Objectif:
Transcrivez mot pour mot le passage du texte sur le casque Oculus qui va de « C’est un grand » à « sur le canapé. », ces deux bornes incluses.

------ Texte fourni

Cette kermesse donnée par Facebook il y a 4 jours autour du casque de réalité virtuelle Oculus (jeudi 6 octobre2016) me donne l’occasion de constater encore une fois le prophétisme de Baudrillard et de Philip K Dick. Vous n’êtes pas forcés de la regarder en entier.
Le casque oculus est un objet que Mark Zuckerberg vient de pitcher lors d’une de ces grandes cérémonies marketing si complaisamment relayées par les médias que l’on appelle les Keynotes. Il y a fait une démonstration où il interagit avec les avatars cartoonesques de ses employés qui apparaissent dans la réalité augmentée.
C’est un grand show de téléportation entre univers, de maniement d’objets virtuels, d’interactions entre le réel et le virtuel. En point d’orgue, Zuckerberg prend, avec un smartphone virtuel au bout d’une perche à selfie (virtuelle !), un portrait de son avatar projeté dans son salon, avec l’image filmée de sa femme (la vraie) qui apparait sur une tablette (virtuelle) et son chien (le vrai) sur le canapé.
Zuckerberg se réfère-t-il à Baudrillard, à sa réalité en voie de disparition, ses simulacres et ses délires fractals? Plus probablement, Baudrillard par l’intermédiaire de l’art contemporain, du cinéma, et surtout de la culture internet/marketing, est entré dans les idées reçues du temps présent, comme c’était arrivé à Freud il y a 30 ans. Aujourd’hui, tout le monde sait que, d’une certaine façon, la réalité disparaît.

Jean Baudrillard
Le rêve des transhumanistes
La réalité virtuelle est bien sûr un des mythes fondateurs des géants informatiques et de leur philosophie transhumaniste, ainsi que la vie éternelle, l’intelligence artificielle et le transfert de la conscience dans une machine. Le Graal, pour le transhumanisme, c’est leur réalisation dans la réalité.
Le casque occulus est plutôt gros et cher (799 franc suisses), et ce n’est peut-être pas lui qui sera le produit qui ouvrira la réalité virtuelle aux masses. Comme les lunettes google n’ont pas trouvé leur public, même si apparemment, elles servent à des usages professionnels dans certaines entreprises.
Mais il est sûr que très très prochainement, Oculus ou les google glass 2 ou un accessoire similaire sera un produit de masse omniprésent dans notre vies, comme le smartphone, mais plus intime. Et surtout avec de nouvelles possibilités infinies grâce à son intégration directe à notre vision: incrustations de données, réalités virtuelles, calcul des situation, etc… Notre perception du monde et donc notre nature profonde seront à nouveau bouleversées.

------------
------ Extrait source

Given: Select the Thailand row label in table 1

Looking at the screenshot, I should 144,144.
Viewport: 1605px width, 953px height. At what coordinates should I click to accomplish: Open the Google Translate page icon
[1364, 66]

------------

Tâche accomplie:
C’est un grand show de téléportation entre univers, de maniement d’objets virtuels, d’interactions entre le réel et le virtuel. En point d’orgue, Zuckerberg prend, avec un smartphone virtuel au bout d’une perche à selfie (virtuelle !), un portrait de son avatar projeté dans son salon, avec l’image filmée de sa femme (la vraie) qui apparait sur une tablette (virtuelle) et son chien (le vrai) sur le canapé.